• Assigned task
For each record below, give an exact transcription.

Stored items
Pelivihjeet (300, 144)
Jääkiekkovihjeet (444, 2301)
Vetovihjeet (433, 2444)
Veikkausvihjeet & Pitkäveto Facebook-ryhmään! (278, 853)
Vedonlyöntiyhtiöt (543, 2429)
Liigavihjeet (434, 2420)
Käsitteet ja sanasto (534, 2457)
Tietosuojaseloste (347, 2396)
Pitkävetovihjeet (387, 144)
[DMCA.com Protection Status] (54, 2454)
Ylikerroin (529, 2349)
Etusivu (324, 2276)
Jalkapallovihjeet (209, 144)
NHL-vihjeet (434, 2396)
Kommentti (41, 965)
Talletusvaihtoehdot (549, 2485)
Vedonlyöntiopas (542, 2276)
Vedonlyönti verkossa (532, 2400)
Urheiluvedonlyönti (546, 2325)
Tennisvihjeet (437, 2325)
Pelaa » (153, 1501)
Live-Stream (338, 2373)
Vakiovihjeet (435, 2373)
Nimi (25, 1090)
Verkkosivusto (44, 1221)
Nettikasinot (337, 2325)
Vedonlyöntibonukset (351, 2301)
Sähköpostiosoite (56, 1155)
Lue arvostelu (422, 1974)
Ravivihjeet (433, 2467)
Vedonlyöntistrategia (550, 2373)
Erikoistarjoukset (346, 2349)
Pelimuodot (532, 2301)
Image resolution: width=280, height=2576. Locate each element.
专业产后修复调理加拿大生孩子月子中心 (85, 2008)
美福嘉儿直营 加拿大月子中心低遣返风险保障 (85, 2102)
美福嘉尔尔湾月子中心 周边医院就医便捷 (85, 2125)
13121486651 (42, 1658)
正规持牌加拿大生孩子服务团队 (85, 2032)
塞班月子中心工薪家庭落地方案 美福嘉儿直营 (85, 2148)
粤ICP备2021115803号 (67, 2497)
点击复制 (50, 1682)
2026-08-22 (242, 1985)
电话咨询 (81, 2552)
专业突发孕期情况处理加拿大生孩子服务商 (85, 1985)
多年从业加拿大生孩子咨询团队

• Exercise solution
Pelivihjeet (300, 144)
Jääkiekkovihjeet (444, 2301)
Vetovihjeet (433, 2444)
Veikkausvihjeet & Pitkäveto Facebook-ryhmään! (278, 853)
Vedonlyöntiyhtiöt (543, 2429)
Liigavihjeet (434, 2420)
Käsitteet ja sanasto (534, 2457)
Tietosuojaseloste (347, 2396)
Pitkävetovihjeet (387, 144)
[DMCA.com Protection Status] (54, 2454)
Ylikerroin (529, 2349)
Etusivu (324, 2276)
Jalkapallovihjeet (209, 144)
NHL-vihjeet (434, 2396)
Kommentti (41, 965)
Talletusvaihtoehdot (549, 2485)
Vedonlyöntiopas (542, 2276)
Vedonlyönti verkossa (532, 2400)
Urheiluvedonlyönti (546, 2325)
Tennisvihjeet (437, 2325)
Pelaa » (153, 1501)
Live-Stream (338, 2373)
Vakiovihjeet (435, 2373)
Nimi (25, 1090)
Verkkosivusto (44, 1221)
Nettikasinot (337, 2325)
Vedonlyöntibonukset (351, 2301)
Sähköpostiosoite (56, 1155)
Lue arvostelu (422, 1974)
Ravivihjeet (433, 2467)
Vedonlyöntistrategia (550, 2373)
Erikoistarjoukset (346, 2349)
Pelimuodot (532, 2301)
Image resolution: width=280, height=2576. Locate each element.
专业产后修复调理加拿大生孩子月子中心 (85, 2008)
美福嘉儿直营 加拿大月子中心低遣返风险保障 (85, 2102)
美福嘉尔尔湾月子中心 周边医院就医便捷 (85, 2125)
13121486651 (42, 1658)
正规持牌加拿大生孩子服务团队 (85, 2032)
塞班月子中心工薪家庭落地方案 美福嘉儿直营 (85, 2148)
粤ICP备2021115803号 (67, 2497)
点击复制 (50, 1682)
2026-08-22 (242, 1985)
电话咨询 (81, 2552)
专业突发孕期情况处理加拿大生孩子服务商 (85, 1985)
多年从业加拿大生孩子咨询团队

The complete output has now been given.